The joint venture between Leeds Playhouse, Sheffield Theatres and collaborative theatre network Ramps on the Moon, gave the early-career writers, directors and producers - eight in each category - the chance to enhance their skills, create valuable connections and develop new work, guided by industry professionals.
The participants, from Yorkshire, London and Wales, attended sessions both on Zoom and in person, the work groups carefully developed to ensure everyone, even those with complex mental or neurological challenges, chronic illnesses, physical impairments and learning disabilities would be catered for.
Amy Leach, the deputy artistic director at Leeds Playhouse, explained: “Collaborating with Ramps on the Moon and Sheffield Crucible on this ambitious programme for locally rooted artists has been brilliant and energising.
“From the commitment and rigour shown by the teams at both theatres, to the creativity and passion of the artists involved, it's been a wonderful celebration of the wealth of deaf and disabled talent we have in the region.”
The writers were asked to create a 15 to 20-minute monologue or duologue, which the direcetors then directed and the producers produced. Each writer, director and producer presented their work at the Playhouse with the help of seven actors, both disabled and able. Some of the teams are now developing and expanding their work.
Ben Wilson – actor, director and agent for change at Sheffield Theatres - said: “The project has been a gift to both Sheffield Theatres and Leeds Playhouse in terms of teaching us how to make our artist development programmes more accessible, and introducing us to talented artists with whom we hope to have working relationships.
“For me personally, as a disabled artist, it was thrilling to create a supportive community of fellow disabled people."
Julia Spencer, who took part in the writing course, described it as a life-changing experience: “This experience has given me more confidence about writing, applying for opportunities and working collaboratively.”
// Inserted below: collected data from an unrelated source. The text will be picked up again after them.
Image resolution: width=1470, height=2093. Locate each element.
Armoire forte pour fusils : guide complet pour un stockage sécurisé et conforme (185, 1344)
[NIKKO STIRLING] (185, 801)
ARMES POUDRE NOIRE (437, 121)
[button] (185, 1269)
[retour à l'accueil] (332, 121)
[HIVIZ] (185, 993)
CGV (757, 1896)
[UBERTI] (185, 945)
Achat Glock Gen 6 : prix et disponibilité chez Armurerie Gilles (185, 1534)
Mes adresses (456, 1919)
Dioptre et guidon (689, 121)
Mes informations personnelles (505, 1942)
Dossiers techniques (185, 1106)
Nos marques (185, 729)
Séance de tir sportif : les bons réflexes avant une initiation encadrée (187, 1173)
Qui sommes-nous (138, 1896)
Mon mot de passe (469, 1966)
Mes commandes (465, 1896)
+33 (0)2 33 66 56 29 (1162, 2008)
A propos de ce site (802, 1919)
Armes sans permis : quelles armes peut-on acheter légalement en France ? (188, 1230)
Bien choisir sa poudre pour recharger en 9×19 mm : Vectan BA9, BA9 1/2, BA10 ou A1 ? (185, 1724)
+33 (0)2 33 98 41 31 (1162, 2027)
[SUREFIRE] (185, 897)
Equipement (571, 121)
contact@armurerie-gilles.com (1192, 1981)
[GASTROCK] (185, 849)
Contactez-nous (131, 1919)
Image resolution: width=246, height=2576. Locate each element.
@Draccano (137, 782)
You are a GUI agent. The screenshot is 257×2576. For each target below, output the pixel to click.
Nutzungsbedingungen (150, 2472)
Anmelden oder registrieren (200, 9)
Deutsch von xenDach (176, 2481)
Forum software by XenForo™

Directing course participant Steven George said: “Being in the same space as a large group of fellow disabled, talented creatives is fantastic and doesn’t happen often. When there is a group it enhances things for everyone, not just the disabled people. The business is slowly getting better when it comes to disability awareness and portrayal and projects like this can only help to progress this at a faster pace.”
The courses were supported by Ramps on the Moon, a collaborative network of six major regional theatres aimed at normalising the presence of deaf and disabled people both on and off stage.